彼女の攻撃の特色は速さと切れであったのだが、すでにそれは失われてしまっている。
それでも、彼女は上位魔族に挑み続けた。
そして煉邪の瞳に退屈が宿った。
その瞬間、ナギサは弾き飛ばされる。
遊びは終わりだと言わんばかりの攻撃だった。
ナギサは瓦礫にぶつかり、反動で前のめりになって、吐血した。止まらない咳に交じって、血が彼女の口から溢れだす。
痛みの麻痺した感覚の中で、左腕と横腹に熱を感じた。
無造作に放たれた一撃で、このありさまだった。
――こんなところで、終わり?
ナギサはぼやけはじめた瞳で、それでもなお魔族を睨みつける。
魔族の姿は近くになかった。彼女にとどめを刺そうとしていると思ったのだが、魔族は戦っていた。どうやら、ヤマトが戦いを挑んでいるらしい。
あんな女に任せていられない。
ナギサは、右手にある槍を支えにしながらゆっくりと立ちあがる。
「――殺してやる」
魔族は殺さなければならなかった。
両親が死んだのはあいつのせいなのだ。
父親が死んだのもあいつのせいなのだ。
「ねえ、あなたがいたから、あなたを守らなければならなかったから、あの人は死んだのよ。足手まといだったの。あなたがいなけ――」
一度も見たことのない母親の表情だった。
冷たい顔。おそろしいと感じたそれは、憎しみのみで埋めつくされていた――。
「もう生きていてもしかたがない」
魔族に殺された母親。
母親は死を選んだ。
ナギサは捨てられたのだ。
「あなたさえいなければ――」
「違う。悪いのは私じゃない。悪いのはあいつだ」
ナギサは立ちあがった。
右腕はきつく槍を握っている。
左腕には力が通っていない。皮の鎧はすでになく、脇腹の辺りには血がにじんでいた。
すでに戦える状態ではない。
だが、彼女の瞳には殺気があった。
「殺してやる!」
まなじりが上がっている。噛みしめられた口元は、だが笑っているかのようであった。
半ば狂気まじりの形相は、獣じみている。
ヤマトが煉邪に吹きとばされた。それを合図として、ナギサは走りだす。
肉体の損傷からすればありえない動きで、彼女の足は地面を蹴っていた。
これまでにない速さ、確実に限界を超えた速度である。
「しねえええええええええ」
右腕にある槍にナギサはすべての力を込める。
煉邪が指先をナギサに向けた。
その瞬間、何かが彼女の右足を貫いた。
足で地面を蹴ることがかならず、ナギサの身体は宙に浮いた。
体勢を崩されながらも、彼女の視線は魔族にのみ向けられている。
まだ、距離はある。
だが、彼女の右腕には槍があった。すべてをこめて槍を投じるのだ。
「がぁ」
ナギサの右腕が何かに貫かれた。
きつく握りしめていた指先から力が抜け、彼女の手から槍が離れる。槍は宙高く弧を描いた。

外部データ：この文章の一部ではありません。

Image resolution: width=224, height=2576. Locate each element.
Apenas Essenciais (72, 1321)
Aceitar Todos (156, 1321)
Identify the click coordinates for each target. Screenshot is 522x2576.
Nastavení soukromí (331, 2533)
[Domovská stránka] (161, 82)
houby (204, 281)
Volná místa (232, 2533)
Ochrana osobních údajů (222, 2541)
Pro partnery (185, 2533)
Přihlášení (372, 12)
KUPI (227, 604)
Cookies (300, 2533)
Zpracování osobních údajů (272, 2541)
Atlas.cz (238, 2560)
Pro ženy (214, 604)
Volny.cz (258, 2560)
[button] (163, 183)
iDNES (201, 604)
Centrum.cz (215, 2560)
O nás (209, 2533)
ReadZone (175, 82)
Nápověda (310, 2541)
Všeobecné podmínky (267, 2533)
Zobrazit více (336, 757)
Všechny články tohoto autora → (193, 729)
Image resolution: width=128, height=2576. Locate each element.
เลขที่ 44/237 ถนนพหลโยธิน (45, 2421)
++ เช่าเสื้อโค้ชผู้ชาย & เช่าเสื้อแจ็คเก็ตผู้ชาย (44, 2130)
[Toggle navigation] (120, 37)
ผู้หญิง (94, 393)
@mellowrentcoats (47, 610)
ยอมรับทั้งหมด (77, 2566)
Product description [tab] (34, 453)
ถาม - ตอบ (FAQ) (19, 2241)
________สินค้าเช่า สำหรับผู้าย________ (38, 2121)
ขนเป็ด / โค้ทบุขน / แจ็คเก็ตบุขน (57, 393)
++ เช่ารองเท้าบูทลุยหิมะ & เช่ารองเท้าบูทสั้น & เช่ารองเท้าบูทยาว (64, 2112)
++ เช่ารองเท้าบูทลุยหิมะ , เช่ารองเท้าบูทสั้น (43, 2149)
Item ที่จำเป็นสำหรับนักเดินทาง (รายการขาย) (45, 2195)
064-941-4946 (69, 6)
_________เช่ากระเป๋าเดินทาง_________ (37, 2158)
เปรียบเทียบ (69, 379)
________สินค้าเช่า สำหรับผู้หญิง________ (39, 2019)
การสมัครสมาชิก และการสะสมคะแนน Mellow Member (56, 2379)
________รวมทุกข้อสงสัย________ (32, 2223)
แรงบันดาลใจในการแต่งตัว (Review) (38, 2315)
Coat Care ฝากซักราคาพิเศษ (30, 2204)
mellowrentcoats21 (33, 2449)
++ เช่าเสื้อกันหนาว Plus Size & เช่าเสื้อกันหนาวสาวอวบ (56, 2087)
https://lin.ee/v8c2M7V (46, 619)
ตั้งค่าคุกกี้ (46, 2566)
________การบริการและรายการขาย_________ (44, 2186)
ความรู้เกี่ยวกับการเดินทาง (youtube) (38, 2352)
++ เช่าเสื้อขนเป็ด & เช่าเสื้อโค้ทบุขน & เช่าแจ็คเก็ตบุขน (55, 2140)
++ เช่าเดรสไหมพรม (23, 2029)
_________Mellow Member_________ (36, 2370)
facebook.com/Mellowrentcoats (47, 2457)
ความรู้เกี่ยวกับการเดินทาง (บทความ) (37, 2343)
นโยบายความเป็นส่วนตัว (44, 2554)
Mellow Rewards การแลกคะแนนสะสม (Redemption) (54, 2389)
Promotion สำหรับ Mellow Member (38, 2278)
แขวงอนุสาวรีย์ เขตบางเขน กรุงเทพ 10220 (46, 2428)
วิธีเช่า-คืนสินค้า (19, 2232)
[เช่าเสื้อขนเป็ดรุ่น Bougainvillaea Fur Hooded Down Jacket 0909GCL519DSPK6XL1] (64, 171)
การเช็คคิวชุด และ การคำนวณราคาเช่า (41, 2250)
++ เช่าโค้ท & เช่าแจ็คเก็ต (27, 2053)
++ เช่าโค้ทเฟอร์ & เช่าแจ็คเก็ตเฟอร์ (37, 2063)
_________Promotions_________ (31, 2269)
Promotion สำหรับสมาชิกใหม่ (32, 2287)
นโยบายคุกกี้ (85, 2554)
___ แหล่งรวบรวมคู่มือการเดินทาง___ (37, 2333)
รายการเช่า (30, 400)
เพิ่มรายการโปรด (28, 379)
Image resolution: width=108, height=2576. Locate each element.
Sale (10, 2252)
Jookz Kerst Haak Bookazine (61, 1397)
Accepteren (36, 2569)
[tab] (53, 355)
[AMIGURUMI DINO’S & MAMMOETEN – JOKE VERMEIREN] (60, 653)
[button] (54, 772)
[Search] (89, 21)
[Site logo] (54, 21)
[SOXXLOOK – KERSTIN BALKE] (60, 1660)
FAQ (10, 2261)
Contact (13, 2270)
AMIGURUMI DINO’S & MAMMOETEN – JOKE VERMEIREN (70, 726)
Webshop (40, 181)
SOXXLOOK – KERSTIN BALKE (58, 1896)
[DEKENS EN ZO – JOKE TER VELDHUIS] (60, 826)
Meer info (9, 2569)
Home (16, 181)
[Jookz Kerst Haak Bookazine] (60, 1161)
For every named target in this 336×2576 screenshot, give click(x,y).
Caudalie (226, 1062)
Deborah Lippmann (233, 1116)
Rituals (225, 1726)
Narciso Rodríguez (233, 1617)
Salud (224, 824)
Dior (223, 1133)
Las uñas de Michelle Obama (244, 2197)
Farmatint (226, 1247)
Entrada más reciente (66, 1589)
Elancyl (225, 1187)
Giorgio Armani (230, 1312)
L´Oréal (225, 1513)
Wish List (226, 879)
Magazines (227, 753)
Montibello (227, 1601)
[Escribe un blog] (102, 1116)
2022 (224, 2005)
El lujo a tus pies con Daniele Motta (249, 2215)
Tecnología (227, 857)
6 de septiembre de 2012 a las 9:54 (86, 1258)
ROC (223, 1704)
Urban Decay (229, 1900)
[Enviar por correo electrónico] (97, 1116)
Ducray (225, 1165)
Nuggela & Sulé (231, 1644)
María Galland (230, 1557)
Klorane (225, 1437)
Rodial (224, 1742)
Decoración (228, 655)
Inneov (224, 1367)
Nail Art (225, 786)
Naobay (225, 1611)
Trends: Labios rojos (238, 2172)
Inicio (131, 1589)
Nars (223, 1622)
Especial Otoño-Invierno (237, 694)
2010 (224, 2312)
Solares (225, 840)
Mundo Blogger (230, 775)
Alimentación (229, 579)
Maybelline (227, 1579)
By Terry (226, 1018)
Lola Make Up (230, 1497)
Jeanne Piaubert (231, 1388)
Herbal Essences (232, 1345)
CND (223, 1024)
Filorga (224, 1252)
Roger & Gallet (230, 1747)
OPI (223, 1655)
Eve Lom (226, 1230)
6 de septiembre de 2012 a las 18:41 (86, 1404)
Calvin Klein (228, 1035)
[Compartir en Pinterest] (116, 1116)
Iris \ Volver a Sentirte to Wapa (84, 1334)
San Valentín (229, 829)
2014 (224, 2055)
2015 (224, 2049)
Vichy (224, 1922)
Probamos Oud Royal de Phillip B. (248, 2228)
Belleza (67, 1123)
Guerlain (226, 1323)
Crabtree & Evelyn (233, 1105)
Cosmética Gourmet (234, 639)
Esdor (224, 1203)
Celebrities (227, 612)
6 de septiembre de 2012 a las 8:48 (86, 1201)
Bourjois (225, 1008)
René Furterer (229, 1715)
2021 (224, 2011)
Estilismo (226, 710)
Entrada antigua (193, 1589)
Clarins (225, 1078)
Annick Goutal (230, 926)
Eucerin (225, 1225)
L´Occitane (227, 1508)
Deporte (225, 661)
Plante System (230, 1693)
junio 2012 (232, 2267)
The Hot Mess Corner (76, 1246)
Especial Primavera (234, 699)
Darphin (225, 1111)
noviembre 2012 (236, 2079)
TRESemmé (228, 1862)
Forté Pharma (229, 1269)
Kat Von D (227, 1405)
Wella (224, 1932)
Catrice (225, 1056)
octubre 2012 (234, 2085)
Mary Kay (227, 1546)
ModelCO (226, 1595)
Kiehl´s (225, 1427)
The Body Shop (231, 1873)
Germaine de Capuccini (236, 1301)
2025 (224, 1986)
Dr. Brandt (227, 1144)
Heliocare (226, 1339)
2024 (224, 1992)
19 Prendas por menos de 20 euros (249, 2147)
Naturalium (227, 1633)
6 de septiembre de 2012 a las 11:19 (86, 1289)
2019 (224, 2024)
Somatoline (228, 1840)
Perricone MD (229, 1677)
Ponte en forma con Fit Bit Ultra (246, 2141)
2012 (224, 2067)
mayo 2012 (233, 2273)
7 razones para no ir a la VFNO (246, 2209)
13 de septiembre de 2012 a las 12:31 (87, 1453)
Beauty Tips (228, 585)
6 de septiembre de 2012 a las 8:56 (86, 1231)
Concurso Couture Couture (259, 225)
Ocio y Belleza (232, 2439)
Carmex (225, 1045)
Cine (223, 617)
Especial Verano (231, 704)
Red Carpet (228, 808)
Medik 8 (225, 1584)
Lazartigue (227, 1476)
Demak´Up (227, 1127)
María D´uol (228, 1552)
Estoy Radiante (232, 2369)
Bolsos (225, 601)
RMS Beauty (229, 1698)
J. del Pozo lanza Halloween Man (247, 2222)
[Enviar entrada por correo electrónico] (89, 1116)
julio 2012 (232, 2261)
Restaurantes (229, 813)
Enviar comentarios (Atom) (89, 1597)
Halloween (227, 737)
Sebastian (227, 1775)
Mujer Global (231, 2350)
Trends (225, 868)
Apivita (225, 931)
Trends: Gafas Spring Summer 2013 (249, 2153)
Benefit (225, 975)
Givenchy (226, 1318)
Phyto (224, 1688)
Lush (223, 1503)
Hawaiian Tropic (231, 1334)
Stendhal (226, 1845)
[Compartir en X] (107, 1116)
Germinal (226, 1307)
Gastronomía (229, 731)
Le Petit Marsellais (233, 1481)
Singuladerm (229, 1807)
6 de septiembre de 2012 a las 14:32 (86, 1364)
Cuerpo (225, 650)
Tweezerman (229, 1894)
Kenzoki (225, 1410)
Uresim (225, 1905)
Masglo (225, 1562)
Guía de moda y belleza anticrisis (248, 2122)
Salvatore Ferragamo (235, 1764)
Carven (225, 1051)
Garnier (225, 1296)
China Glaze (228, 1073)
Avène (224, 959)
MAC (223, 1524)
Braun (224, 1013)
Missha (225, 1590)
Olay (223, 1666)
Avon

自由のきかないナギサの身体は、右腕だけを天に伸ばしたような形で空中に浮いていた。
彼女の瞳と上位魔族の視線が重なる。
「殺してやる」
それでもなお、ナギサは魔族に憎悪をぶつけた。
魔族が指先をナギサに向ける。その先には、ちょうど彼女の目があった。
瞬く間もなく魔族の指が一直線に伸びる。それは、ナギサの左目に吸い込まれていく。
ナギサは目を閉じなかった。
彼女の眼前で光が散る。
「いったい、どうなってる?」
地面に崩れ落ちるナギサの身体が、力強い男の腕で支えられた。
「あんた……」
黒髪黒目の男は、一瞬だけナギサに視線を投げ、すぐに視線を上げた。彼は倒れているもう一人の少女に顔を向けていた。
ヤマトもナギサと同じような状態であった。
「もう一人お出ましか」
煉邪が言う。
上位魔族と異界者の視線がぶつかった。